Piersią i sercem regionu bez wątpienia jest zamek w Chęcinach. O każdej porze dnia i z każdej strony patrząc, poczuć można puls, który dał życie Polsce. Pominę architekturę i zwrócę uwagę na ramiona - te wyrastają od 1000, jeśli nie 1200 lat w Zagnańsku. Pomimo usilnej reanimacji ramiona te z wolna umierają, ale czemu się dziwić naszemu Bartkowi. Spoglądając na to co się dzieje w Polsce, ramiona opadają każdemu - nasz narodowy dąb i tak wykazał wystarczająco dużo cierpliwości.

Mógłbym tak w nieskończoność opisywać to ciało - kolejne żebra i kręgi narodowego trzonu (Opatów, Święty Krzyż, Szydłów), oczy i uszy zwrócone w stronę postępu przemysłowego na tym ciele (Ostrowiec, Skarżysko, Starachowice i Końskie). Niestety oczy oślepły, a uszy ogłuchły wraz z wprowadzeniem wolności, demokracji i tzw. wejściem w "lepsze czasy". Zatrzymam się jednak na innej części (i czemu się dziwić), miejscu w którym każdy kochanek naszej zielonej wróżki znajduje upust, wytchnienie i ulgę. Busko-Zdrój - źródło radości i szczęścia o dłoń poniżej pępka (niech pominę fizjologiczne nazewnictwo). Można tu odzyskać zdrowie, utraconą wenę, odnaleźć miłość, posmakować romansu, albo po prostu odetchnąć. Martwi mnie tylko widok dworca kolejowego, który wita przyjezdnych żałosnym obrazem. A wystarczyło by niewielkie dofinansowanie w komunikację lokalną, drogi, chodniki itp... by miasto stało się prestiżowym kurortem zasilającym budżet regionu.

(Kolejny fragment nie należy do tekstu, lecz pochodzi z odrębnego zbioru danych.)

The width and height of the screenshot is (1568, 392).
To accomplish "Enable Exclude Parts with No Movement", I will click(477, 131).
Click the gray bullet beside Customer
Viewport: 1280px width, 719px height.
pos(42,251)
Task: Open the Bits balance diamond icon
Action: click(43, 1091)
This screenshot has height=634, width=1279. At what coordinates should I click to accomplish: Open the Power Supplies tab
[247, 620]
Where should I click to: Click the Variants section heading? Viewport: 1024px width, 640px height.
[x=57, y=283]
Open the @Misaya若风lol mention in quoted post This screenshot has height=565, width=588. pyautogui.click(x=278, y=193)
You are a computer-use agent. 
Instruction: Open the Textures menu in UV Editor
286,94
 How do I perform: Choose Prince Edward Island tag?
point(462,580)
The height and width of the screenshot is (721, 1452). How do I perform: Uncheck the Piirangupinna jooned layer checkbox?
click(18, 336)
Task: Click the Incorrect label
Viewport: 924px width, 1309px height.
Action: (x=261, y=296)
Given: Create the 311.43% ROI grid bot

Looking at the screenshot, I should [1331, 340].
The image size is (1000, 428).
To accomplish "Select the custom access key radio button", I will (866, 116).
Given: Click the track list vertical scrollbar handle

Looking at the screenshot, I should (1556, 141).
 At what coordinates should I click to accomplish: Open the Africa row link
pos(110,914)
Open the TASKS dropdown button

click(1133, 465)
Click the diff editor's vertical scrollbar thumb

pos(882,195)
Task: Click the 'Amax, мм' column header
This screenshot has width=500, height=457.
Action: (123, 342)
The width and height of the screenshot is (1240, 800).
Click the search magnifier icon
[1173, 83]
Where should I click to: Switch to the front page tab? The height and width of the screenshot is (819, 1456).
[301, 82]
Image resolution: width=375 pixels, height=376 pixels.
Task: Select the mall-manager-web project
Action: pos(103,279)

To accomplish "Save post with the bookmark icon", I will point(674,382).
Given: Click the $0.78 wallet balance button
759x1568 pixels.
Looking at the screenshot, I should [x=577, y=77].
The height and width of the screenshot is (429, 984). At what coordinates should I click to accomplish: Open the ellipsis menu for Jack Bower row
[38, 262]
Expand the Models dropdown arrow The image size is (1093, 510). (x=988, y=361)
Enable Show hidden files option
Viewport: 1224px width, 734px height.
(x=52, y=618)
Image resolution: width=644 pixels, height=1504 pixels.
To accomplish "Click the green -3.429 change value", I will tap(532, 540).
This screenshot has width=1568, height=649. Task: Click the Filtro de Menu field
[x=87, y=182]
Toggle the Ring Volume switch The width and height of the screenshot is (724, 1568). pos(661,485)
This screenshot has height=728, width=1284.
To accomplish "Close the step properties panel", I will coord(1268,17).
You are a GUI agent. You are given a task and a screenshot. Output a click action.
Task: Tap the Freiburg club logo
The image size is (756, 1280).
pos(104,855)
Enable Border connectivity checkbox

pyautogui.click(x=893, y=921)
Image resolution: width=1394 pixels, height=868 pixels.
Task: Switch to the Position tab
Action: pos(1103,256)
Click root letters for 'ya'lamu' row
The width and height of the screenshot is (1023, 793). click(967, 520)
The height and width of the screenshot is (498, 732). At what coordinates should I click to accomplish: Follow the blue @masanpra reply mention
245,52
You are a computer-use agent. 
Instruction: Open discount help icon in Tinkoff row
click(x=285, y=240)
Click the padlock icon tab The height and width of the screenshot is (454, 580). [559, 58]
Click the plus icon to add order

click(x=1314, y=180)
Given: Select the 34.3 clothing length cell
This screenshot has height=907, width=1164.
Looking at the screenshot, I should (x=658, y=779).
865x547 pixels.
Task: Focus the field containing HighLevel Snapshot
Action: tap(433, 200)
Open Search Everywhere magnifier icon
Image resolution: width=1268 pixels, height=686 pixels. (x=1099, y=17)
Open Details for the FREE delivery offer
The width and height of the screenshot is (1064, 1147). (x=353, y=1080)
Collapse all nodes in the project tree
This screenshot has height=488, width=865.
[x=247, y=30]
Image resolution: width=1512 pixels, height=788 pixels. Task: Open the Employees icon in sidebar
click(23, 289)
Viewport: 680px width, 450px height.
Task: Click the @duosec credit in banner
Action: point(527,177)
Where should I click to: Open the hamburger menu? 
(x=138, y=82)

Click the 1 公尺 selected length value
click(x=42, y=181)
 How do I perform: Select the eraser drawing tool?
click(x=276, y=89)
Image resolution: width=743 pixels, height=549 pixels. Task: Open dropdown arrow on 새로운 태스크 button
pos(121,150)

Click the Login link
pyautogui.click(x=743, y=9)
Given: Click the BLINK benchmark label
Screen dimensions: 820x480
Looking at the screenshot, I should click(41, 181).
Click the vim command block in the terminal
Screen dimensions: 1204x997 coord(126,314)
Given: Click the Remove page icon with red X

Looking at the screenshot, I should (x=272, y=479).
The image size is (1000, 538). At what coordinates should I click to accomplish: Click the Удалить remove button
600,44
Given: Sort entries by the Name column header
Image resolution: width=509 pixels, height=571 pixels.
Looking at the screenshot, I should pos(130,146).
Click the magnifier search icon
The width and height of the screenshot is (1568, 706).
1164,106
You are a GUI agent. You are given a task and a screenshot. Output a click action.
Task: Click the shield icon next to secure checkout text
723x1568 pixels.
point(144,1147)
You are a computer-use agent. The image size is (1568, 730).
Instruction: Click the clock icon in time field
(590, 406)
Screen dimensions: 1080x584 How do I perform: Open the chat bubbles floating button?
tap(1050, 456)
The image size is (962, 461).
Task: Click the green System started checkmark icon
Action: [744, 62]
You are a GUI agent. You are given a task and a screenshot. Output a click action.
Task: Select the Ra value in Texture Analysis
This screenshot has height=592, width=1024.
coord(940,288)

Czytając mój krótki materiał, rodzić się może oburzenie obok zachwytu i słusznie - bowiem to samo czuje się wędrując językiem od palców stóp, po rozdwajające się końcówki włosów głowy, jak dziewiczej i pięknej, tak zaniedbanej wróżki, która w zamian za królewskie szaty, mogła by pozwolić się dotknąć nie tylko palcem wyobraźni.